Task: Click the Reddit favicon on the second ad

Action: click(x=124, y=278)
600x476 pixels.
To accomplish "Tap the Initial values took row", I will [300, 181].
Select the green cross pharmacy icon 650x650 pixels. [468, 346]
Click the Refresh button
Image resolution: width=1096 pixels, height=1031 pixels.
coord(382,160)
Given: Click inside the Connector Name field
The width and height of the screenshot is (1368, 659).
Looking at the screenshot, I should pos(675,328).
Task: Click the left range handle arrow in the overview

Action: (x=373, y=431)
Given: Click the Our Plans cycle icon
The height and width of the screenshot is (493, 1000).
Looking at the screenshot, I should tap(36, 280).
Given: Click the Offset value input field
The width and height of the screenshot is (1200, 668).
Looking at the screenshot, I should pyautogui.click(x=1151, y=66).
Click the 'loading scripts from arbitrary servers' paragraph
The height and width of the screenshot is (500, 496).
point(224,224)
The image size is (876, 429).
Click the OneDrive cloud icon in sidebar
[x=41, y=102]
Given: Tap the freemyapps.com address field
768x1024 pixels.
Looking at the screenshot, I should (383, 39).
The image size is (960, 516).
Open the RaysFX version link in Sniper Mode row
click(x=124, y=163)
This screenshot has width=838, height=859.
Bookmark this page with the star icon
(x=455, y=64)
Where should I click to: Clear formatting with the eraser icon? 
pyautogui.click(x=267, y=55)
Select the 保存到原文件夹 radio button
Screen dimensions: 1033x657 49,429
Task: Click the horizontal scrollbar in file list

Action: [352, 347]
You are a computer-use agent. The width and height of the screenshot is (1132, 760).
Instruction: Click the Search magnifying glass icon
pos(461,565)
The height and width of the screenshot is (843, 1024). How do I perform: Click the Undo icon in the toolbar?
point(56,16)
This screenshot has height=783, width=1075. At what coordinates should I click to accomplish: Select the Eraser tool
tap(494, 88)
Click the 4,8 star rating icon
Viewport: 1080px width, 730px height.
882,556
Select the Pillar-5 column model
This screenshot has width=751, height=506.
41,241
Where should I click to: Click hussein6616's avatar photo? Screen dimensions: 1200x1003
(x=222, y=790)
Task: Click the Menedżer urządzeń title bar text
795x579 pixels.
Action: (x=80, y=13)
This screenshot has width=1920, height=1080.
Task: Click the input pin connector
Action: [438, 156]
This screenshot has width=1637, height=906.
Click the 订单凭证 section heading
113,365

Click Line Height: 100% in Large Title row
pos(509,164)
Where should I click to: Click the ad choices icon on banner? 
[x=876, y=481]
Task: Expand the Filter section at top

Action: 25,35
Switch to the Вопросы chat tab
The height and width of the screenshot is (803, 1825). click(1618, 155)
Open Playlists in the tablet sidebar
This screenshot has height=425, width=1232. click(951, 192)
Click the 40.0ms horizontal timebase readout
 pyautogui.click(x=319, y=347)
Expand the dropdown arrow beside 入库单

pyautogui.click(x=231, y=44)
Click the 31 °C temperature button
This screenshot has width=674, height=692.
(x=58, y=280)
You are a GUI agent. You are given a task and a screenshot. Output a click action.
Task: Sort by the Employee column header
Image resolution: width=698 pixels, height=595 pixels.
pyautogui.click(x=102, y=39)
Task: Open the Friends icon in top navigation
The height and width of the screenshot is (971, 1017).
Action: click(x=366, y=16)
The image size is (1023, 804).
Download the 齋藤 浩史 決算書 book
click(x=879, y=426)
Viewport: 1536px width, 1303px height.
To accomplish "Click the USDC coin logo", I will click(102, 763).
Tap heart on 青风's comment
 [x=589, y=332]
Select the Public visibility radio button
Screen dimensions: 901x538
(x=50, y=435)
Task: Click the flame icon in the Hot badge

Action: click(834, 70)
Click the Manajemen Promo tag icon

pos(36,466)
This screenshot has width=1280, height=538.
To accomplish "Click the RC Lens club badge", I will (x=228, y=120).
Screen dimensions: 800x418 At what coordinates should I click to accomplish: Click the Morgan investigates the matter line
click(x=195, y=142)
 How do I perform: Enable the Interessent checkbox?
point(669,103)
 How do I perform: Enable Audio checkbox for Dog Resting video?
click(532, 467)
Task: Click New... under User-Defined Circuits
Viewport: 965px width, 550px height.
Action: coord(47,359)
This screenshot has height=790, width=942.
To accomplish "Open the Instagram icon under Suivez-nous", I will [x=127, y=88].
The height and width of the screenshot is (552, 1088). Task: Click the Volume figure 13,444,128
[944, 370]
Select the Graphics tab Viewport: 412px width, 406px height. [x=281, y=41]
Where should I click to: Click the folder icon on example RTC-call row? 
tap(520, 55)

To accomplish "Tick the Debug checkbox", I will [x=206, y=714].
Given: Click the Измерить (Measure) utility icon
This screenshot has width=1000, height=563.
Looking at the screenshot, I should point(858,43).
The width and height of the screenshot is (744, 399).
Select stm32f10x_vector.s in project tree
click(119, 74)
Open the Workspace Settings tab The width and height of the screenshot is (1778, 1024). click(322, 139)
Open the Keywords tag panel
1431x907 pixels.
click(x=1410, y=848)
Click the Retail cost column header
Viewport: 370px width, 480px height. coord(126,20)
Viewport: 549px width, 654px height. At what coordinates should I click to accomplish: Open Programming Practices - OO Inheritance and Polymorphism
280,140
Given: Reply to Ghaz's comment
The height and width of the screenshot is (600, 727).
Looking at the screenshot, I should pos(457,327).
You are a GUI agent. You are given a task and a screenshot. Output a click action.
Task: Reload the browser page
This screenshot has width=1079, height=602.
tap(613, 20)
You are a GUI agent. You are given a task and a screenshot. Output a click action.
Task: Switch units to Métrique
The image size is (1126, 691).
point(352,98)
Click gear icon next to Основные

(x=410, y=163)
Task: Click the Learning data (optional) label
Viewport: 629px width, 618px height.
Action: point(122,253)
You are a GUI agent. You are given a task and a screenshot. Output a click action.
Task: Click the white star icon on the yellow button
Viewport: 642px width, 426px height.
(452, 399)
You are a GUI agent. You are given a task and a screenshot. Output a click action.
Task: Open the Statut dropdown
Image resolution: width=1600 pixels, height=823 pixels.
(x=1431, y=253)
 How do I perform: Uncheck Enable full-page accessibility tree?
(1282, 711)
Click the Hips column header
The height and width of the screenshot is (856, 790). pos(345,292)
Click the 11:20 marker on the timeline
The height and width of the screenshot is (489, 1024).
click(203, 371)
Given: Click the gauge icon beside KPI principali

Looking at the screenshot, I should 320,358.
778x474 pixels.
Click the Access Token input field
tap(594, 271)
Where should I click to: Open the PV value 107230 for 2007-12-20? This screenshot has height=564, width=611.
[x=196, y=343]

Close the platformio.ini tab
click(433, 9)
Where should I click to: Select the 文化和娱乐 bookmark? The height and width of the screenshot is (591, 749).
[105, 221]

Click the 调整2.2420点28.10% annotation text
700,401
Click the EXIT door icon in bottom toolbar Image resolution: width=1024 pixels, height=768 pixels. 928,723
......
WHAT THE TASK REQUIRES: Give back each entry exactly as it was written.

SOLUTION FOR THIS PROBLEM:
Task: Click the Reddit favicon on the second ad

Action: click(x=124, y=278)
600x476 pixels.
To accomplish "Tap the Initial values took row", I will [300, 181].
Select the green cross pharmacy icon 650x650 pixels. [468, 346]
Click the Refresh button
Image resolution: width=1096 pixels, height=1031 pixels.
coord(382,160)
Given: Click inside the Connector Name field
The width and height of the screenshot is (1368, 659).
Looking at the screenshot, I should pos(675,328).
Task: Click the left range handle arrow in the overview

Action: (x=373, y=431)
Given: Click the Our Plans cycle icon
The height and width of the screenshot is (493, 1000).
Looking at the screenshot, I should tap(36, 280).
Given: Click the Offset value input field
The width and height of the screenshot is (1200, 668).
Looking at the screenshot, I should pyautogui.click(x=1151, y=66).
Click the 'loading scripts from arbitrary servers' paragraph
The height and width of the screenshot is (500, 496).
point(224,224)
The image size is (876, 429).
Click the OneDrive cloud icon in sidebar
[x=41, y=102]
Given: Tap the freemyapps.com address field
768x1024 pixels.
Looking at the screenshot, I should (383, 39).
The image size is (960, 516).
Open the RaysFX version link in Sniper Mode row
click(x=124, y=163)
This screenshot has width=838, height=859.
Bookmark this page with the star icon
(x=455, y=64)
Where should I click to: Clear formatting with the eraser icon? 
pyautogui.click(x=267, y=55)
Select the 保存到原文件夹 radio button
Screen dimensions: 1033x657 49,429
Task: Click the horizontal scrollbar in file list

Action: [352, 347]
You are a computer-use agent. The width and height of the screenshot is (1132, 760).
Instruction: Click the Search magnifying glass icon
pos(461,565)
The height and width of the screenshot is (843, 1024). How do I perform: Click the Undo icon in the toolbar?
point(56,16)
This screenshot has height=783, width=1075. At what coordinates should I click to accomplish: Select the Eraser tool
tap(494, 88)
Click the 4,8 star rating icon
Viewport: 1080px width, 730px height.
882,556
Select the Pillar-5 column model
This screenshot has width=751, height=506.
41,241
Where should I click to: Click hussein6616's avatar photo? Screen dimensions: 1200x1003
(x=222, y=790)
Task: Click the Menedżer urządzeń title bar text
795x579 pixels.
Action: (x=80, y=13)
This screenshot has width=1920, height=1080.
Task: Click the input pin connector
Action: [438, 156]
This screenshot has width=1637, height=906.
Click the 订单凭证 section heading
113,365

Click Line Height: 100% in Large Title row
pos(509,164)
Where should I click to: Click the ad choices icon on banner? 
[x=876, y=481]
Task: Expand the Filter section at top

Action: 25,35
Switch to the Вопросы chat tab
The height and width of the screenshot is (803, 1825). click(1618, 155)
Open Playlists in the tablet sidebar
This screenshot has height=425, width=1232. click(951, 192)
Click the 40.0ms horizontal timebase readout
 pyautogui.click(x=319, y=347)
Expand the dropdown arrow beside 入库单

pyautogui.click(x=231, y=44)
Click the 31 °C temperature button
This screenshot has width=674, height=692.
(x=58, y=280)
You are a GUI agent. You are given a task and a screenshot. Output a click action.
Task: Sort by the Employee column header
Image resolution: width=698 pixels, height=595 pixels.
pyautogui.click(x=102, y=39)
Task: Open the Friends icon in top navigation
The height and width of the screenshot is (971, 1017).
Action: click(x=366, y=16)
The image size is (1023, 804).
Download the 齋藤 浩史 決算書 book
click(x=879, y=426)
Viewport: 1536px width, 1303px height.
To accomplish "Click the USDC coin logo", I will click(102, 763).
Tap heart on 青风's comment
 [x=589, y=332]
Select the Public visibility radio button
Screen dimensions: 901x538
(x=50, y=435)
Task: Click the flame icon in the Hot badge

Action: click(834, 70)
Click the Manajemen Promo tag icon

pos(36,466)
This screenshot has width=1280, height=538.
To accomplish "Click the RC Lens club badge", I will (x=228, y=120).
Screen dimensions: 800x418 At what coordinates should I click to accomplish: Click the Morgan investigates the matter line
click(x=195, y=142)
 How do I perform: Enable the Interessent checkbox?
point(669,103)
 How do I perform: Enable Audio checkbox for Dog Resting video?
click(532, 467)
Task: Click New... under User-Defined Circuits
Viewport: 965px width, 550px height.
Action: coord(47,359)
This screenshot has height=790, width=942.
To accomplish "Open the Instagram icon under Suivez-nous", I will [x=127, y=88].
The height and width of the screenshot is (552, 1088). Task: Click the Volume figure 13,444,128
[944, 370]
Select the Graphics tab Viewport: 412px width, 406px height. [x=281, y=41]
Where should I click to: Click the folder icon on example RTC-call row? 
tap(520, 55)

To accomplish "Tick the Debug checkbox", I will [x=206, y=714].
Given: Click the Измерить (Measure) utility icon
This screenshot has width=1000, height=563.
Looking at the screenshot, I should point(858,43).
The width and height of the screenshot is (744, 399).
Select stm32f10x_vector.s in project tree
click(119, 74)
Open the Workspace Settings tab The width and height of the screenshot is (1778, 1024). click(322, 139)
Open the Keywords tag panel
1431x907 pixels.
click(x=1410, y=848)
Click the Retail cost column header
Viewport: 370px width, 480px height. coord(126,20)
Viewport: 549px width, 654px height. At what coordinates should I click to accomplish: Open Programming Practices - OO Inheritance and Polymorphism
280,140
Given: Reply to Ghaz's comment
The height and width of the screenshot is (600, 727).
Looking at the screenshot, I should pos(457,327).
You are a GUI agent. You are given a task and a screenshot. Output a click action.
Task: Reload the browser page
This screenshot has width=1079, height=602.
tap(613, 20)
You are a GUI agent. You are given a task and a screenshot. Output a click action.
Task: Switch units to Métrique
The image size is (1126, 691).
point(352,98)
Click gear icon next to Основные

(x=410, y=163)
Task: Click the Learning data (optional) label
Viewport: 629px width, 618px height.
Action: point(122,253)
You are a GUI agent. You are given a task and a screenshot. Output a click action.
Task: Click the white star icon on the yellow button
Viewport: 642px width, 426px height.
(452, 399)
You are a GUI agent. You are given a task and a screenshot. Output a click action.
Task: Open the Statut dropdown
Image resolution: width=1600 pixels, height=823 pixels.
(x=1431, y=253)
 How do I perform: Uncheck Enable full-page accessibility tree?
(1282, 711)
Click the Hips column header
The height and width of the screenshot is (856, 790). pos(345,292)
Click the 11:20 marker on the timeline
The height and width of the screenshot is (489, 1024).
click(203, 371)
Given: Click the gauge icon beside KPI principali

Looking at the screenshot, I should 320,358.
778x474 pixels.
Click the Access Token input field
tap(594, 271)
Where should I click to: Open the PV value 107230 for 2007-12-20? This screenshot has height=564, width=611.
[x=196, y=343]

Close the platformio.ini tab
click(433, 9)
Where should I click to: Select the 文化和娱乐 bookmark? The height and width of the screenshot is (591, 749).
[105, 221]

Click the 调整2.2420点28.10% annotation text
700,401
Click the EXIT door icon in bottom toolbar Image resolution: width=1024 pixels, height=768 pixels. 928,723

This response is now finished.